Make no mistake:  the discovery and answering obligations imposed by the MIDPP are onerous and there is little flexibility in the model documents as written.  In practice, it appears that individual judges sometimes are willing to exercise discretion to continue the “mandatory” deadlines when reason and good judgment dictate doing so, even though the MIDPP contemplates only limited extensions in very narrow circumstances.  Given that one of the initial messages about the MIDPP was that its requirements were mandatory and parties could not opt out of the required initial disclosures, however, it probably would be best not to count on routine extensions or exceptions.

The stated purpose behind the MIDPP certainly is laudable enough: reducing cost and delay in litigation.  But the net effect in more complex cases—such as product liability actions filed against drug and medical device manufacturers—may be the opposite.

[Supplied material]:
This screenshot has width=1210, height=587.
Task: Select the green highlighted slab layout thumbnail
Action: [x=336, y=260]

...

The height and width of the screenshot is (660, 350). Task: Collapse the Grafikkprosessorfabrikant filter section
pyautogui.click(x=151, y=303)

* * *

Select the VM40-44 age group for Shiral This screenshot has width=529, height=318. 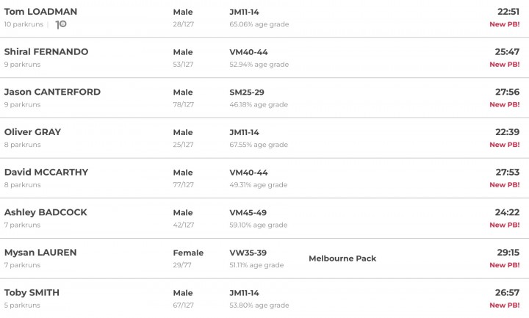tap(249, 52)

[Your instructions]: Reproduce everything in the MIDPP passage above from "Make no mistake:  the" down to "extensions or exceptions.", word for word.

[Solution for this exercise]:
Make no mistake:  the discovery and answering obligations imposed by the MIDPP are onerous and there is little flexibility in the model documents as written.  In practice, it appears that individual judges sometimes are willing to exercise discretion to continue the “mandatory” deadlines when reason and good judgment dictate doing so, even though the MIDPP contemplates only limited extensions in very narrow circumstances.  Given that one of the initial messages about the MIDPP was that its requirements were mandatory and parties could not opt out of the required initial disclosures, however, it probably would be best not to count on routine extensions or exceptions.